Reply with each record repeated exactly.

::::::::::

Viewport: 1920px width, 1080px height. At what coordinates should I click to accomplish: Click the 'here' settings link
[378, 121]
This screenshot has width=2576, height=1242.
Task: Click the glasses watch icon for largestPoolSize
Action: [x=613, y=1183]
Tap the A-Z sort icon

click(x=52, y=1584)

::::::::::

§ Result of the exercise:
Viewport: 1920px width, 1080px height. At what coordinates should I click to accomplish: Click the 'here' settings link
[378, 121]
This screenshot has width=2576, height=1242.
Task: Click the glasses watch icon for largestPoolSize
Action: [x=613, y=1183]
Tap the A-Z sort icon

click(x=52, y=1584)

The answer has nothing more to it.